El torero de la semana

José Mauricio

Por: Jorge Raúl Nacif – Foto: Reyes

José Mauricio siempre ha tenido aroma… y clase a raudales. El triunfo de ayer en la Plaza México no es una sorpresa para quienes hemos sido testigos de su carrera, impregnada siempre del maravilloso concepto del toreo eterno; sí, aquel que en primera instancia deleita el alma, pero después queda anidado para siempre en los corazones.

Injustamente olvidado por las empresas -quién sabe por qué- jamás bajó la guardia en pos de perseguir lo que siempre le ha dictado la cuerda del sentimiento. El triunfo de ayer es una reinvindicación del toreo mexicano y nuestros espadas, pues frecuentemente compramos espejitos de otros lares. ¡En México hay toreros, sí señor!

Su historia como matador se remonta al 4 de diciembre de 2005, cuando recibió la alternativa en la Plaza México. Vestido de blanco y oro, como tradicionalmente corresponde a la tarde del doctorado, Mauricio recibió la borla de manos del maestro hidalguense Jorge Gutiérrez, mientras que el valenciano Enrique Ponce fue el encargado de atestiguar la ceremonia, ante los toros deTeófilo Gómez.

El ejemplar de la alternativa llevó por nombre “Tres Tordillos”, herrado a fuego con el número 72 y un peso de 523 kilos, negro y bien armado. El toro no terminó por entregarse, pero el toricantano hizo gala de valor y dejó muy grata impresión al lograr muletazos de mucho mérito.
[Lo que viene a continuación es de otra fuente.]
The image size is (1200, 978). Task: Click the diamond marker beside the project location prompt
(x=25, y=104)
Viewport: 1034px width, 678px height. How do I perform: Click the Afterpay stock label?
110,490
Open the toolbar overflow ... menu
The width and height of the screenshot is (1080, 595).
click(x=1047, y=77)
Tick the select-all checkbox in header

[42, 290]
El torero de Mixcoac, nacido el 8 de octubre de 1984, llegaba con 21 años cumplidos a la alternativa y como una de las revelaciones más destacadas de la Temporada Chica 2015, donde también destacaron toreros como Fermín Rivera, Hilda Tenorio y Juan José Vián “El Palentino”.
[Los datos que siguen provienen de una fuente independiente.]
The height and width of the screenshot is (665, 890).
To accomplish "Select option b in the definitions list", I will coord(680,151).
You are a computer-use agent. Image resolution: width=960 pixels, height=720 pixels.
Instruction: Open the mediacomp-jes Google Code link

Durante su etapa novilleril, José Mauricio sumó alrededor de 35 novillas. Debutó como tal en 2003, en Tijuana, tarde en la que sufrió una fractura de brazo. Ligado desde niño al mundo de la charrería, comenzó a entrenar formalmente en la Plaza México, escenario que ha sido su segunda casa.

En estos 14 años como matador, en los que ha tenido altibajos, se le recuerdan faenas de muy alto calado, como la que cuajó ante “Azucarero”, de Barralva, en enero de 2009, trasteo en el que derramó toda la clase y elegancia que atesora en su concepto taurino y paseó con rotundidad las dos orejas.

De nuevo en La México bordó otra gran faena, en enero de 2012, delante del toro “Piamonte”, de La Estancia, pero malogró con el acero una actuación de altos vuelos. En 2014, dentro de la Feria de San Marcos, en Aguascalientes, desorejó a un toro de De Santiago, al que cuajó de principio a fin en una faena artística.

Actualmente, José Mauricio radica en la ciudad de San Luis Potosí y continúa su lucha de la mano de Alejandro Peláez, pieza clave para que renacieran las ilusiones. Lo de ayer en La México deberá tener repercusión, ni duda cabe, y con base en la constancia poder ir escalando peldaños para alcanzar ese sueño de ser figura del toreo.